» **Stated task**: Copy out again, line for line, the part of the data that begins with the line containing "The height and width of the screenshot is (595, 637)." and runs through the end of the data, including both ends.

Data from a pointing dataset

....

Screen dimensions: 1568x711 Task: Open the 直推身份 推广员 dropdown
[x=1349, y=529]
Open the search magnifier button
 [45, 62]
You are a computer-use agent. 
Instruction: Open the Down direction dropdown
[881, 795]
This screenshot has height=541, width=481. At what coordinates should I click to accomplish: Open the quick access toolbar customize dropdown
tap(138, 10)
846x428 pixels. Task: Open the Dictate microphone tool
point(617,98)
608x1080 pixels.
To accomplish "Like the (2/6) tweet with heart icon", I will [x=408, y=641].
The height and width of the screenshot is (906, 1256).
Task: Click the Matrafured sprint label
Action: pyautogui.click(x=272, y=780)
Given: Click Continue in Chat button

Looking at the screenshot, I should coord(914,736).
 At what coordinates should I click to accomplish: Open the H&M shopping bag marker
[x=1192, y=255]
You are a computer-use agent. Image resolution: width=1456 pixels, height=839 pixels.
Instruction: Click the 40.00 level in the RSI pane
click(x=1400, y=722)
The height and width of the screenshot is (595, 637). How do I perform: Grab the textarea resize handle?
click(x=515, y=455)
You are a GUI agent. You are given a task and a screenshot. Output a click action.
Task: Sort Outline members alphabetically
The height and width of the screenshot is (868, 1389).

....

» **Exercise response**:
The height and width of the screenshot is (595, 637). How do I perform: Grab the textarea resize handle?
click(x=515, y=455)
You are a GUI agent. You are given a task and a screenshot. Output a click action.
Task: Sort Outline members alphabetically
The height and width of the screenshot is (868, 1389).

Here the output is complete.